Karl Marx'ın düşünce dünyası uzun ve meşakkatli bir düşünsel yolculuk sonunda oluşmuş ve olgunlaşmıştır. Ve Marksistler arasındaki hermeneutik didişmeler bu düşünce dünyasını anlamanın öyle hiç de düz bir yol olmadığını gösterirler. Bu didişmeler sırasındaki kritik hatalardan birisi de Marx'ın bu yolculuğun henüz başındaki adımlarını görmezden gelmektir. Bizler bu hatadan kaçınmak üzere; bu yolcuğu geriye doğru sarıp kaynağına doğru takip ettiğimizde Marx'ın ayak izlerini izlediğimizde 1830'ların sonlarına ulaşırız.

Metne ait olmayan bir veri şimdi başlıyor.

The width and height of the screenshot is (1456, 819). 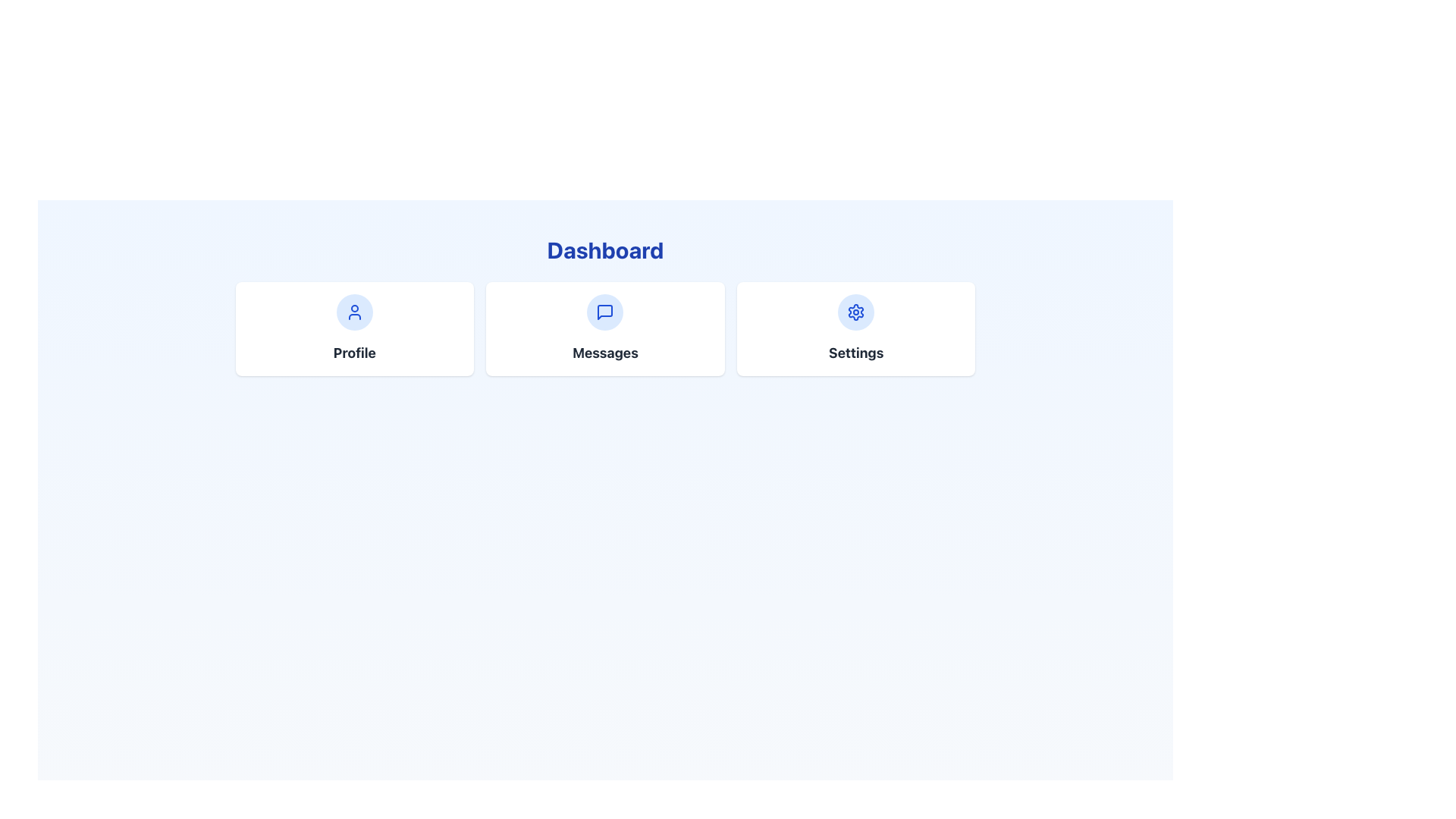 I want to click on the centered text block displaying the word 'Dashboard' in a prominent blue bold font, located at the top of the section in the portal layout, so click(x=604, y=249).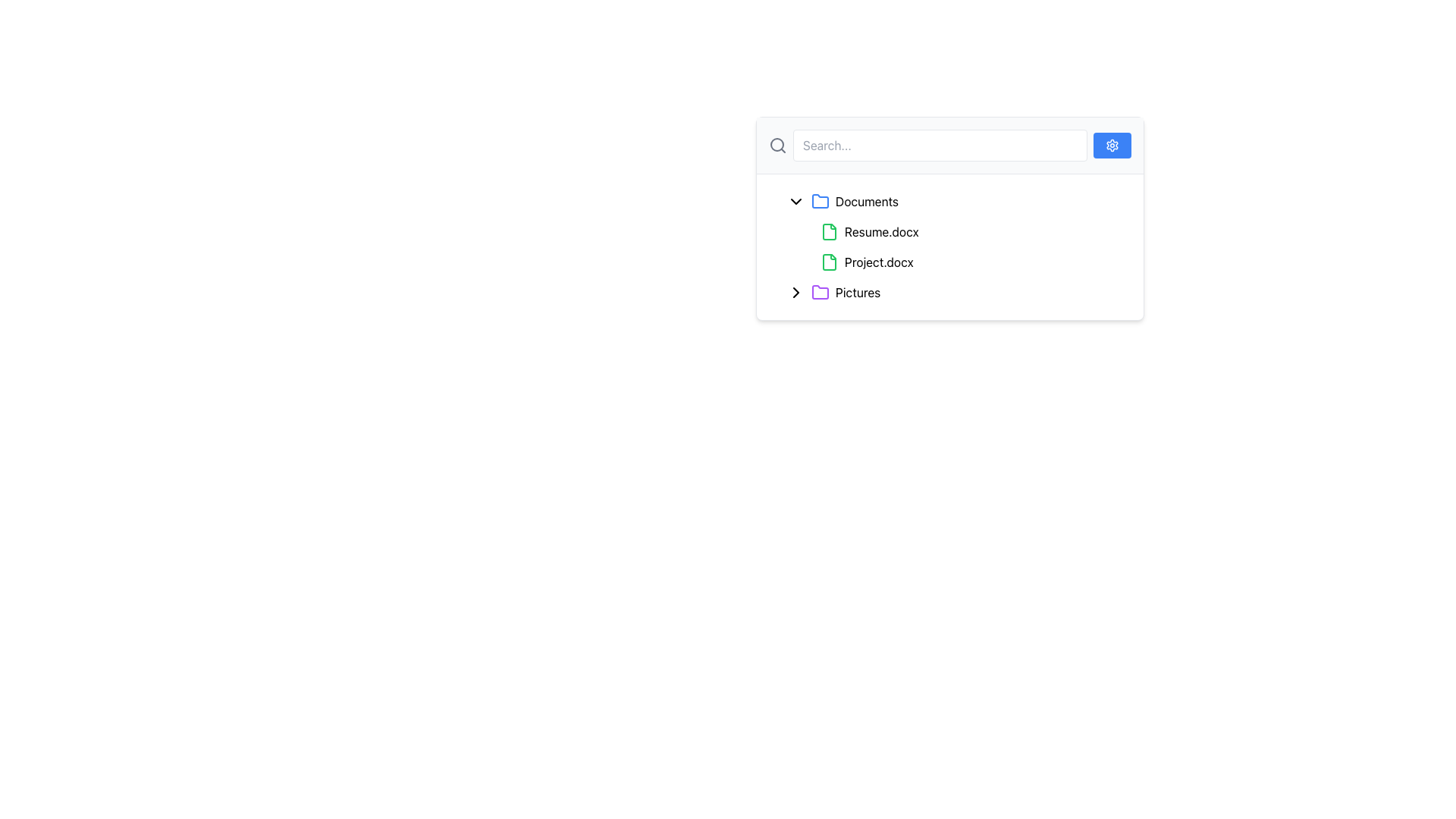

Bu tarihler (1838-1845) Marx'ın o günkü düşünce dünyasına başlıca tohumları ektiği bir dönemin başlangıcıdır. Bu tohumların kimileri ya hemen ya da yıllar sonra filizlenmiş bu filizlerin kimileri olgunluk döneminde korunmuş ve büyütülmüş kimileri ise daha sonra terkedilmiştir. Marx'ı kendi kaleminden birbirleriyle ilişkili metinlerinden izlemenin önemli olduğuna inandığımızdan ötürü odağı Genç Marx'a yani erken dönem eserlerine hatta belki de "Marx'ın kendisinin bile unuttuğu" metinlerine çeviriyoruz. Bu çabanın Marx'ı daha iyi anlamada önemli bir katkı sunacağını düşünüyoruz.
Çoğunluğu daha önce Türkçe'ye çevrilmemiş yirmi metin Felsefe Tartışmaları Toplum Hukuk ve Siyaset Basın
Özgürlüğü ve Sansür ve Ek kategorileri altında on yedi başlık halinde toplanmıştır.